Traduce al inglés esta oración del pasaje citado: «Mohand-Said vino al mundo en las mismas montañas que su abuelo.»

**Pasaje citado:**
::::::::
Este pasaje de Albert Camus me trae, sin duda, ecos de los recuerdos de mi padre: «En las obras vecinas puede verse a trabajadores tambaleantes e incapaces de levantar su pico. Pero es porque no han comido nada. Y se nos sitúa ante una lógica abyecta que sostiene que un hombre que está demasiado débil para trabajar porque apenas tiene para comer debe cobrar aún menos precisamente porque está demasiado débil para trabajar».
2
Mohand-Said nunca conoció a su abuelo Said, caído por Francia el 26 de octubre de 1917 en las trincheras de Verdún. La lluvia de obuses había devastado el pueblo mártir de Bezonvaux, que quedó reducido a una extensión de cráteres y ruinas. Veinte años separaban la muerte de uno y el nacimiento del otro. Mohand-Said vino al mundo en las mismas montañas que su abuelo. Un siglo de explotación colonial había triturado la vida de los indígenas como si se tratara de mineral o carbón, y Cabilia ya no era más que un crisol del hambre, donde las injusticias se confabulaban para fundir a los hombres a mil quinientos grados centígrados. Generaciones enteras habían fluido por los canales imperiales o industriales para hacer cañones o como mano de obra.
::::::::
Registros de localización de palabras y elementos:
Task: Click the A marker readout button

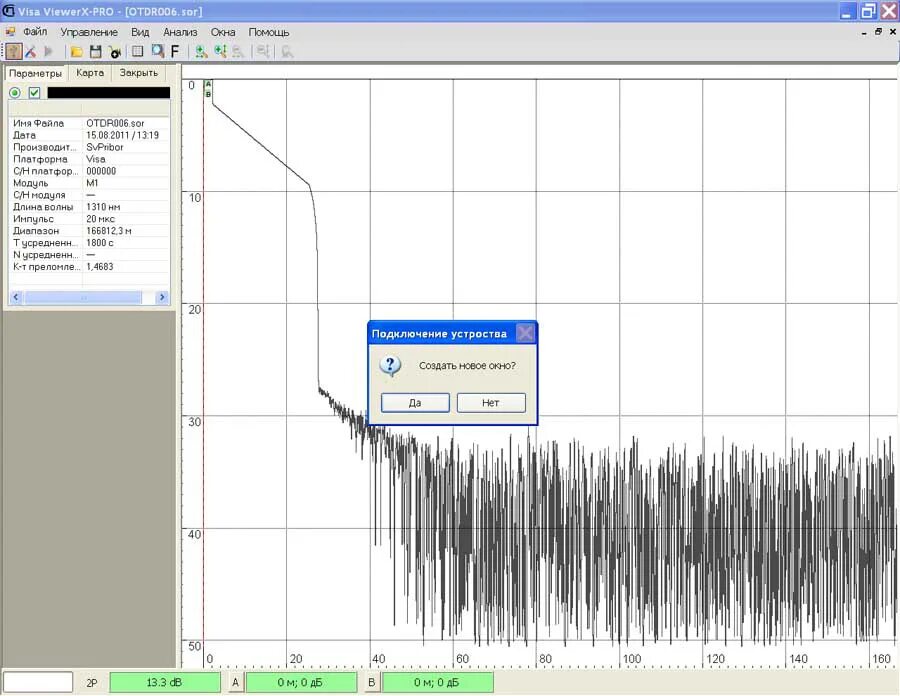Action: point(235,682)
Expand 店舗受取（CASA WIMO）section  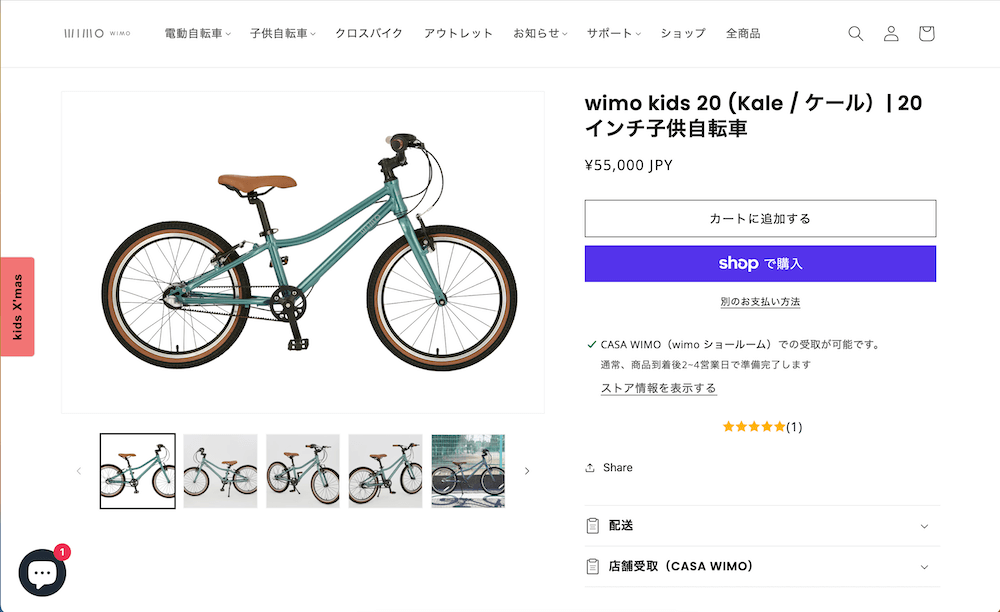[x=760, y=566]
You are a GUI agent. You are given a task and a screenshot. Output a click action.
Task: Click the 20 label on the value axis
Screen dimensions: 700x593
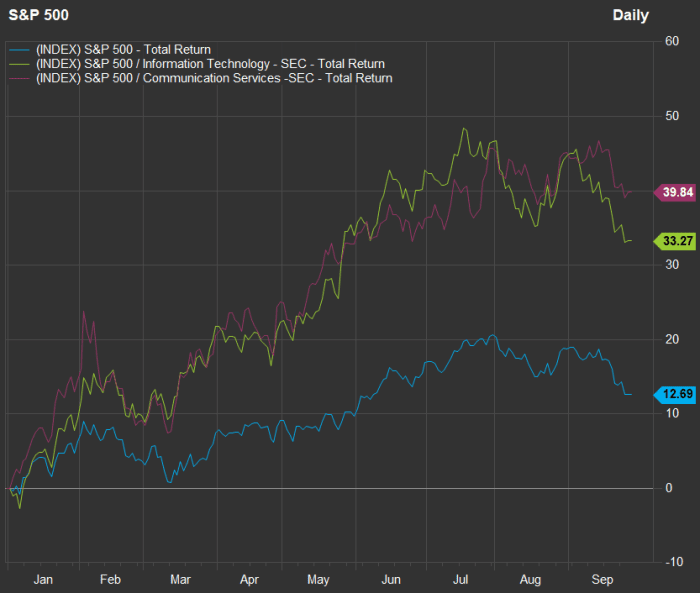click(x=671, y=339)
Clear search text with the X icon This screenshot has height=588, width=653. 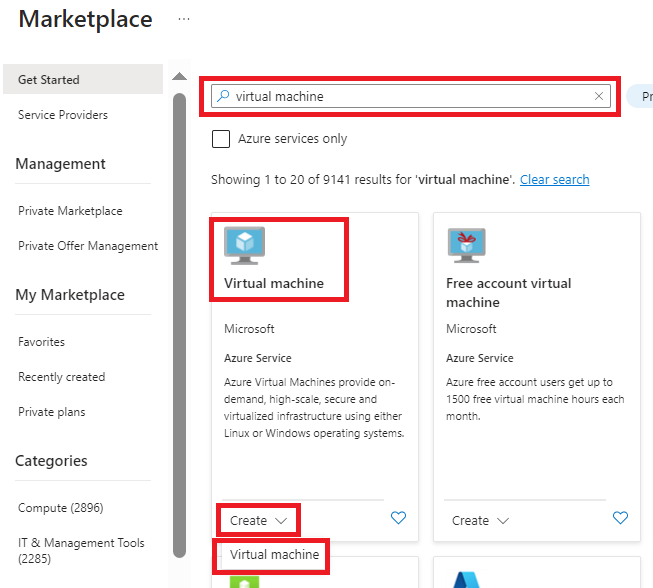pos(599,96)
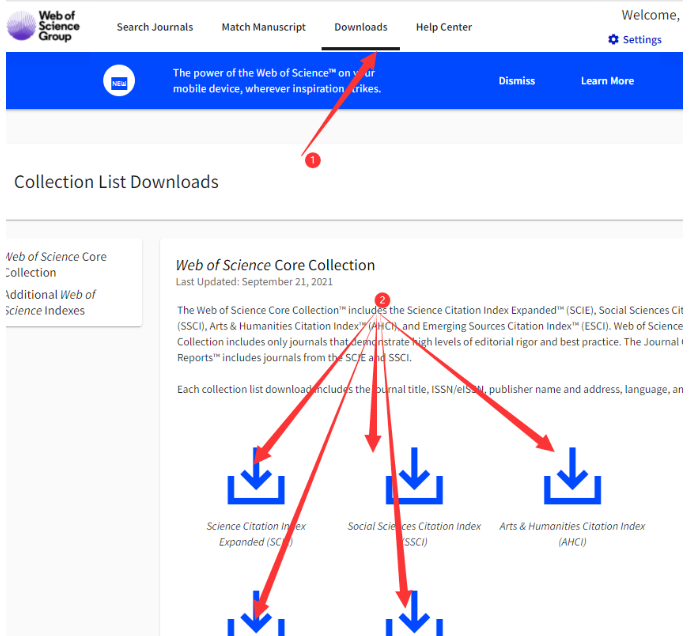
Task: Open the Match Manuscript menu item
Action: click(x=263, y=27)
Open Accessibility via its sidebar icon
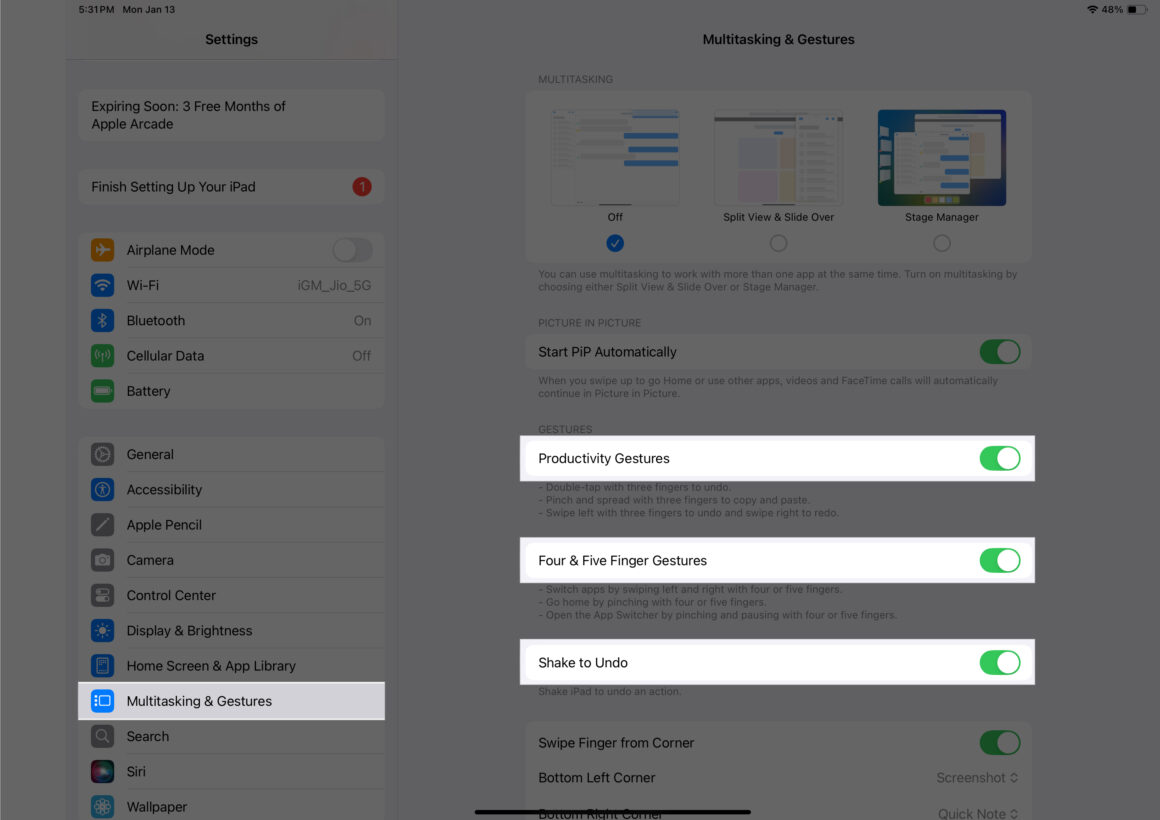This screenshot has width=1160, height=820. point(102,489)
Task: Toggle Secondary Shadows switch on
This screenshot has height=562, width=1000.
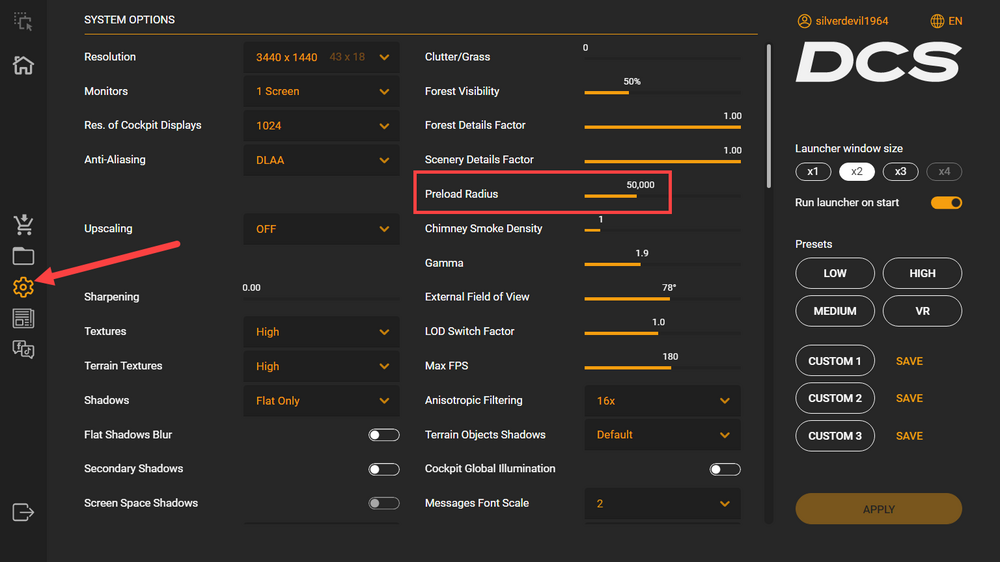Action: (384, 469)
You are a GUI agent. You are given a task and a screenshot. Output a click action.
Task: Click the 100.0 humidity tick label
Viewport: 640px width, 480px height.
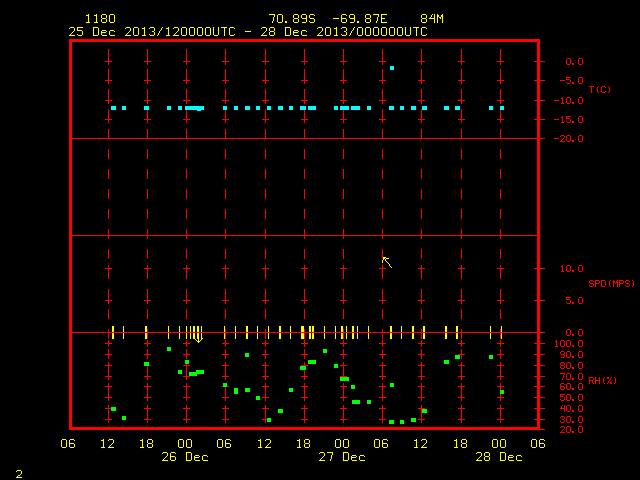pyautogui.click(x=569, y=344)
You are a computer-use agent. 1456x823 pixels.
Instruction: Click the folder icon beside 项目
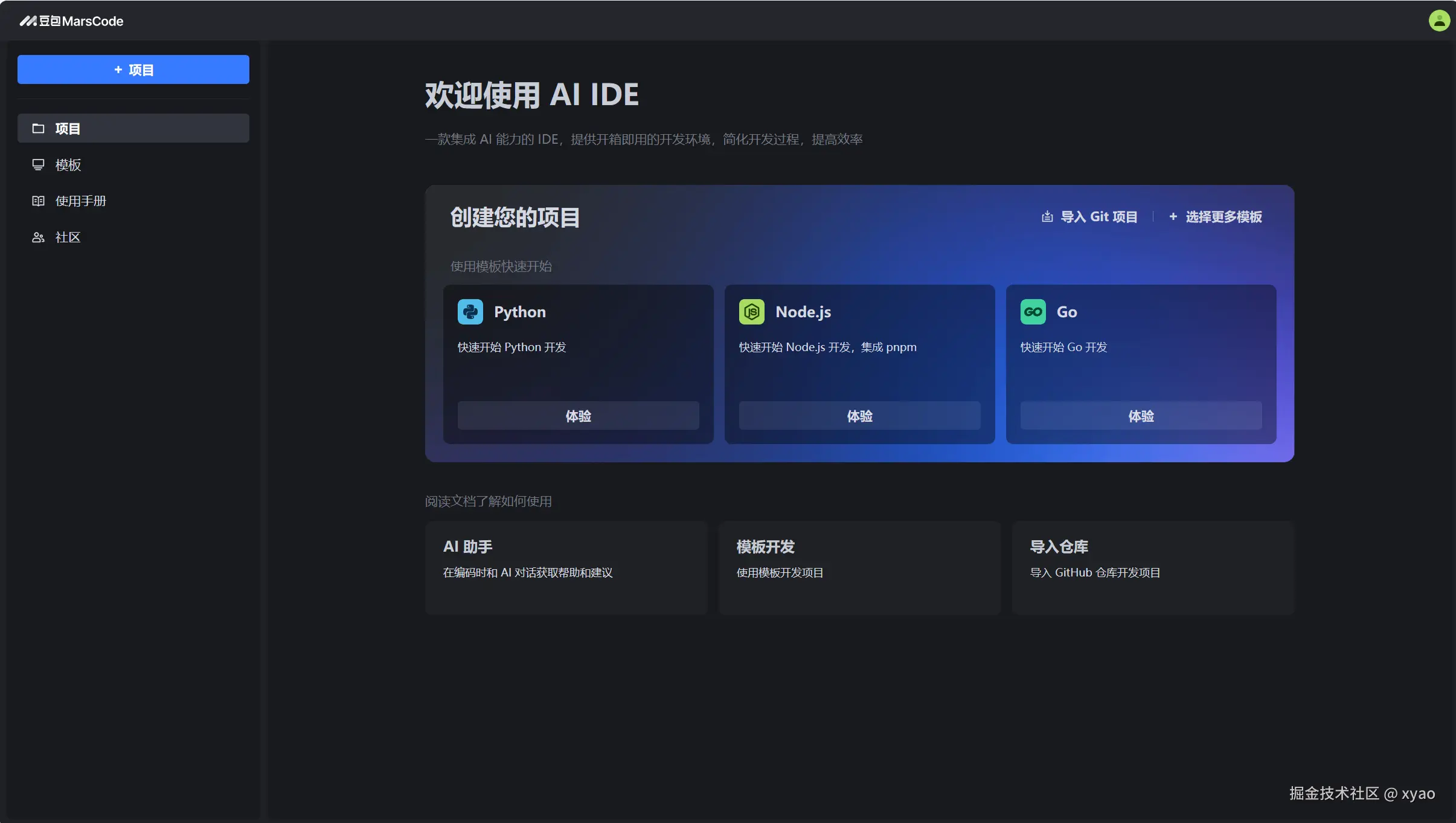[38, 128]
::::::::
**Resultado:** Mohand-Said was born in the same mountains as his grandfather.